Community-associated MRSA strains have a characteristic pattern of antimicrobial susceptibility (see below). In the laboratory, they grow somewhat faster than health-care-associated MRSA strains, but not as fast as MSSA. They have a strong association with skin and soft-tissue infections: when you see a skin or soft-tissue infection, be it in an outpatient or an inpatient, think about MRSA. Their virulence varies, but rapid onset and progression of illness are quite common. Their most common strain in the United States at present is USA 300.

Case 1: A young woman with necrotizing fasciitis

A 21-year-old college student presented to our service in May 2004 with high fever and severe arm pain, which had been worsening for several days. She had been previously healthy, had not had any contact with the health care system, and had not received any antibiotics.

Figure 1. Necrotizing fasciitis due to community-associated methicillin-resistant Staphylococcus aureus.
Her arm was red and extremely painful (Figure 1). Pain out of proportion to findings is a cardinal sign of necrotizing fasciitis, and this is indeed what she had.

Her blood cultures were positive for MRSA, as were cultures of the deep tissue of the deltoid muscle and fascia when she underwent emergency surgical debridement.
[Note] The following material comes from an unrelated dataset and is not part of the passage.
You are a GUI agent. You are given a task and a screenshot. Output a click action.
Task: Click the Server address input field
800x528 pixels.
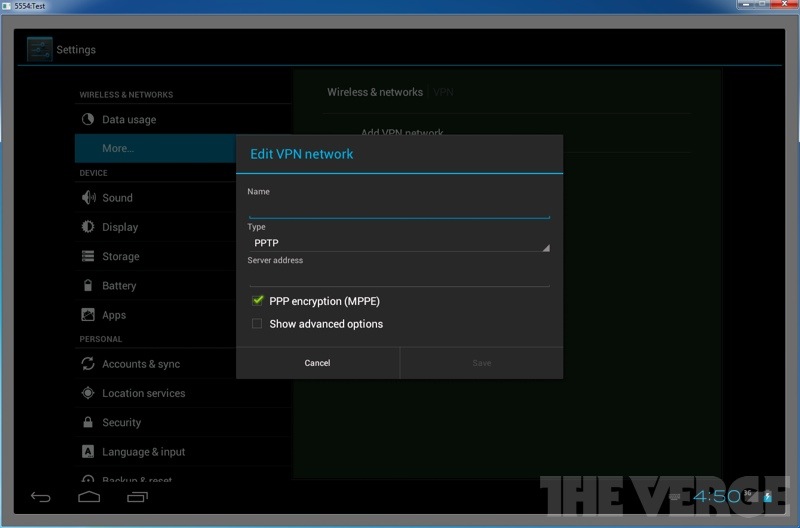pyautogui.click(x=398, y=276)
The infection required several additional surgical debridements and removal of one head of her deltoid muscle, but she was fortunate: in the past, some patients with this problem might have undergone radical amputation of the arm or even more extensive surgery. This patient continued to have positive blood cultures 4 days postoperatively, but she ultimately recovered, completing 28 days of daptomycin (Cubicin) therapy at a dose of 6 mg/kg every 24 hours. The last 10 days of daptomycin therapy were given at home via a percutaneous intravenous central catheter.
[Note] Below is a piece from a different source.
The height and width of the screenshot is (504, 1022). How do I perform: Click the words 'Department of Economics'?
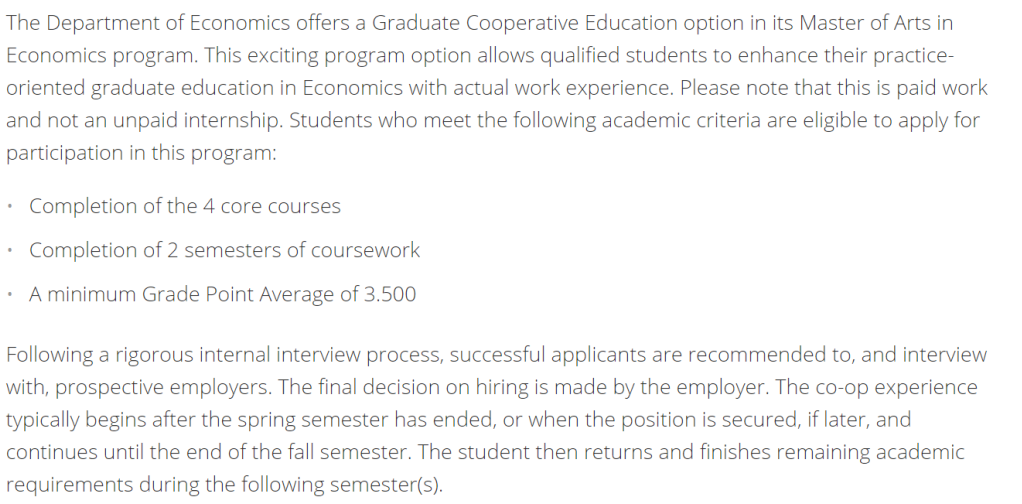pos(168,23)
Comment. The epidemiology of MRSA infections is changing. More patients who have no traditional risk factors, specifically health care contact, are getting MRSA infections. A recent report from the US Centers for Disease Control and Prevention (CDC) indicates that the proportion of patients with invasive disease due to MRSA has doubled since 2001–2002.4 Part of the reason undoubtedly is that MRSA, particularly community-associated MRSA, often carries specific virulence factors that make it more invasive. The CDC estimated that in 2005 there were nearly 100,000 cases of invasive MRSA infection in the United States, and nearly a fifth of these infections resulted in death.